For decades, asbestos was regarded as a building material with outstanding properties. With deadly side effects – as we know today.
Some time ago, I helped a friend renovate her house. It was an old farmhouse, with plenty of charm and character, which had been renovated in the 1960s using oil paint, wood preservatives, asbestos – everything that was customary at the time. Asbestos in particular was said to have excellent insulating properties, in addition to being highly resistant to heat and chemicals. So it was put in just about everywhere, even in the flooring, roof cover, facade or window sills.
Asbestosis claims over 1,000 deaths annually
Just ten years later it turned out that asbestos damages the lungs. The fabric consists of many tiny, thin fibrous crystals, which we inhale as dust. The disease is called asbestosis and is a recognized occupational disease with over 1,000 deaths annually – even as late as 2017.
The building material experienced a boom between 1960 and 1980, until it was banned in Germany in 1993. It is assumed that asbestos was installed for a good two more years. So it was no question that quite a lot of it had to be removed in my friend’s house. Just a few years ago I wouldn’t have given it much of a thought and would have thrown everything out of the window into a dumpster. Thanks to the clarification provided by my colleagues and the expansion of our asbestos laboratory, I know how wrong this is. We set to work with dust mask and gloves and collected the materials separately. From celebrated building material to hazardous waste.
Danger is in the air
My colleague also explained to me that there is solid and loosely-bound asbestos. In solid form it occurs in cement, for example. As long as the building material is intact and no work is done on it, no fibers are released. The situation is different for products that have a high asbestos content and a low binder content. These building materials can release asbestos fibers into the air without being worked on.
To make sure that asbestos has not been used in your home, my colleagues offer instructions on how to take samples.
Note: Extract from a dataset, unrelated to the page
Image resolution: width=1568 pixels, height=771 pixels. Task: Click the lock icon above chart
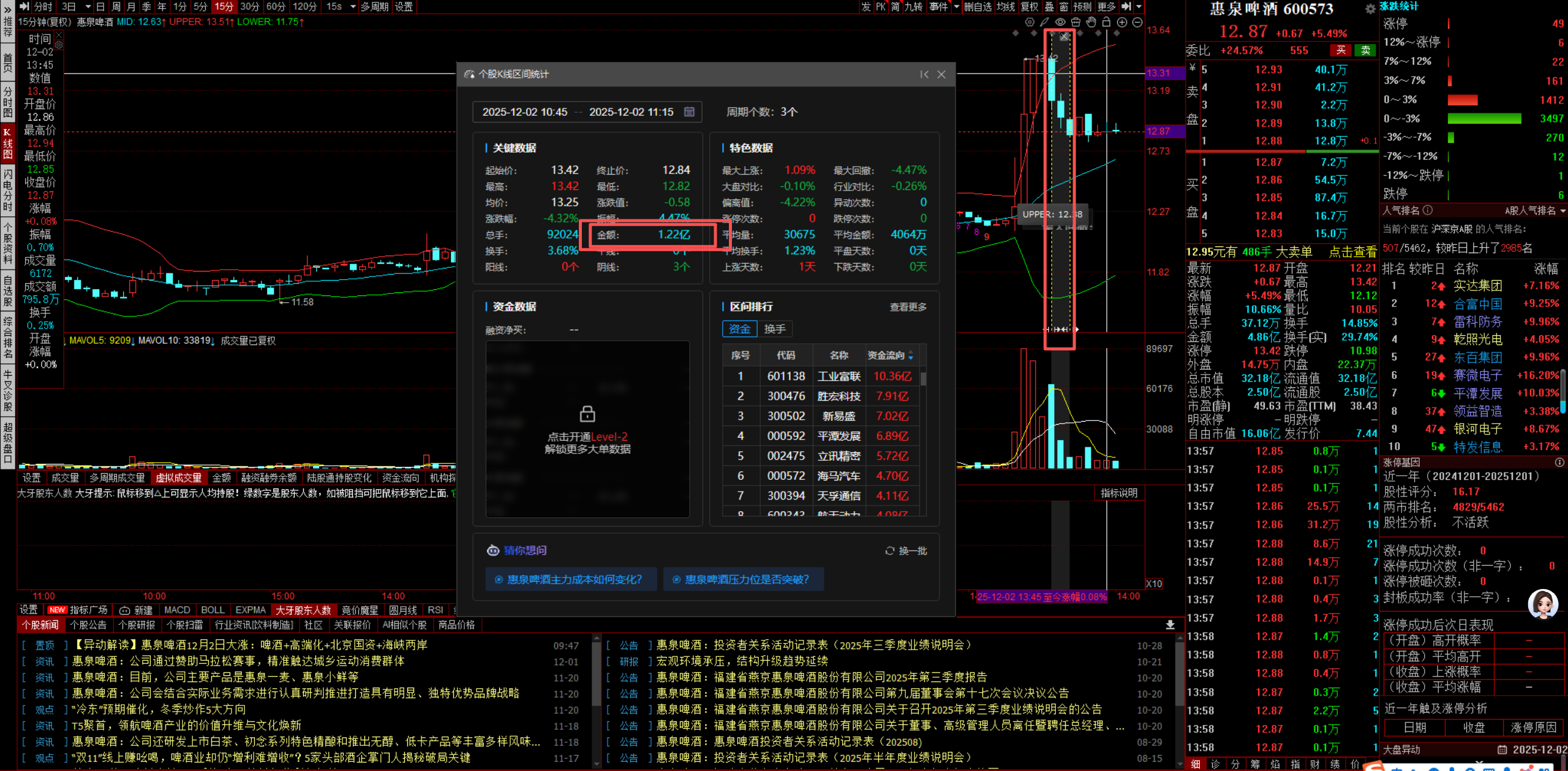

This saves time and money and may even protect your health because the inhaled fibers can cause various diseases such as cancers of the pleura and peritoneum. What is particularly devious is that diseases can occur with a delay, i.e. with a latency period of two to 60 years.
My colleagues in the lab check the building materials for asbestos. They don’t need more than a fingernail-sized piece for this. This piece is crushed, heated to 450 degrees Celsius and then poured through a gold filter with diluted acid. Put on the slide and steamed off with gold. Sounds funny, but this is necessary for the fibers to be detected in the scanning electron microscope. And indeed, you can see them very well, although they are about ten times thinner than an average hair.
My friend’s house today offers a wonderful interior climate – combined with the peace of mind that all harmful substances are gone. This is important because we want to feel comfortable and safe at home.